TASK OBJECTIVE: Each of the following records is to be printed verbatim.

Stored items
======

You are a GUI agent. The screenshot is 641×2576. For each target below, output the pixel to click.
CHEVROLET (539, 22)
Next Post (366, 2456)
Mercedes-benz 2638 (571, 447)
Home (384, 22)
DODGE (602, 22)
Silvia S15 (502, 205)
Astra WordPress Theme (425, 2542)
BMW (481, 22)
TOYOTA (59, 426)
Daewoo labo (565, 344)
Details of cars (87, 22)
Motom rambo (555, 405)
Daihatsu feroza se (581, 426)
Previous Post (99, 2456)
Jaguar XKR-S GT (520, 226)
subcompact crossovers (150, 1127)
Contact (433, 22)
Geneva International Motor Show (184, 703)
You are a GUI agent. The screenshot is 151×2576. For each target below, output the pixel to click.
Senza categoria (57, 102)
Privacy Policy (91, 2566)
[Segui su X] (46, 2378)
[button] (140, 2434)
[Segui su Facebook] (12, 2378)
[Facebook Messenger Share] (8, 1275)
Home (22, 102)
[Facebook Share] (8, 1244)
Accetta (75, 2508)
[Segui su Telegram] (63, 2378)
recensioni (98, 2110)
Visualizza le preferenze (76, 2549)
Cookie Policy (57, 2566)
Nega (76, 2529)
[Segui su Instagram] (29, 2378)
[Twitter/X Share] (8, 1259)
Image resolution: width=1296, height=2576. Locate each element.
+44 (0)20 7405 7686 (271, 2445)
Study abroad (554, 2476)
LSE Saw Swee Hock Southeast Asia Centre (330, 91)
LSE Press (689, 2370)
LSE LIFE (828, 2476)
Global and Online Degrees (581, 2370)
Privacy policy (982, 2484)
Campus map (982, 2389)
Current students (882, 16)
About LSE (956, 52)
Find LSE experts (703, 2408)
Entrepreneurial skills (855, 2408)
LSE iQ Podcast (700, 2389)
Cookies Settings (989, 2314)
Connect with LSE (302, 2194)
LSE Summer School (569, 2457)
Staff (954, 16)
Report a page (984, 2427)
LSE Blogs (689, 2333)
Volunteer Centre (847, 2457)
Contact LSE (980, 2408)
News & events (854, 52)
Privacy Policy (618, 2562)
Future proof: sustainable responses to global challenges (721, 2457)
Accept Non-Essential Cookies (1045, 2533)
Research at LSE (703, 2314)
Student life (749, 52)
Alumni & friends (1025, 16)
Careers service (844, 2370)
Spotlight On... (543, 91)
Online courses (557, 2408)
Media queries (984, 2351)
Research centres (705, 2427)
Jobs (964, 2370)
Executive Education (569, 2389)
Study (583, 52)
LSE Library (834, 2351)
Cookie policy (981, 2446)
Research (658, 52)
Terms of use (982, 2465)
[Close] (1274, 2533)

======

YOUR RESPONSE:
You are a GUI agent. The screenshot is 641×2576. For each target below, output the pixel to click.
CHEVROLET (539, 22)
Next Post (366, 2456)
Mercedes-benz 2638 (571, 447)
Home (384, 22)
DODGE (602, 22)
Silvia S15 (502, 205)
Astra WordPress Theme (425, 2542)
BMW (481, 22)
TOYOTA (59, 426)
Daewoo labo (565, 344)
Details of cars (87, 22)
Motom rambo (555, 405)
Daihatsu feroza se (581, 426)
Previous Post (99, 2456)
Jaguar XKR-S GT (520, 226)
subcompact crossovers (150, 1127)
Contact (433, 22)
Geneva International Motor Show (184, 703)
You are a GUI agent. The screenshot is 151×2576. For each target below, output the pixel to click.
Senza categoria (57, 102)
Privacy Policy (91, 2566)
[Segui su X] (46, 2378)
[button] (140, 2434)
[Segui su Facebook] (12, 2378)
[Facebook Messenger Share] (8, 1275)
Home (22, 102)
[Facebook Share] (8, 1244)
Accetta (75, 2508)
[Segui su Telegram] (63, 2378)
recensioni (98, 2110)
Visualizza le preferenze (76, 2549)
Cookie Policy (57, 2566)
Nega (76, 2529)
[Segui su Instagram] (29, 2378)
[Twitter/X Share] (8, 1259)
Image resolution: width=1296, height=2576. Locate each element.
+44 (0)20 7405 7686 (271, 2445)
Study abroad (554, 2476)
LSE Saw Swee Hock Southeast Asia Centre (330, 91)
LSE Press (689, 2370)
LSE LIFE (828, 2476)
Global and Online Degrees (581, 2370)
Privacy policy (982, 2484)
Campus map (982, 2389)
Current students (882, 16)
About LSE (956, 52)
Find LSE experts (703, 2408)
Entrepreneurial skills (855, 2408)
LSE iQ Podcast (700, 2389)
Cookies Settings (989, 2314)
Connect with LSE (302, 2194)
LSE Summer School (569, 2457)
Staff (954, 16)
Report a page (984, 2427)
LSE Blogs (689, 2333)
Volunteer Centre (847, 2457)
Contact LSE (980, 2408)
News & events (854, 52)
Privacy Policy (618, 2562)
Future proof: sustainable responses to global challenges (721, 2457)
Accept Non-Essential Cookies (1045, 2533)
Research at LSE (703, 2314)
Student life (749, 52)
Alumni & friends (1025, 16)
Careers service (844, 2370)
Spotlight On... (543, 91)
Online courses (557, 2408)
Media queries (984, 2351)
Research centres (705, 2427)
Jobs (964, 2370)
Executive Education (569, 2389)
Study (583, 52)
LSE Library (834, 2351)
Cookie policy (981, 2446)
Research (658, 52)
Terms of use (982, 2465)
[Close] (1274, 2533)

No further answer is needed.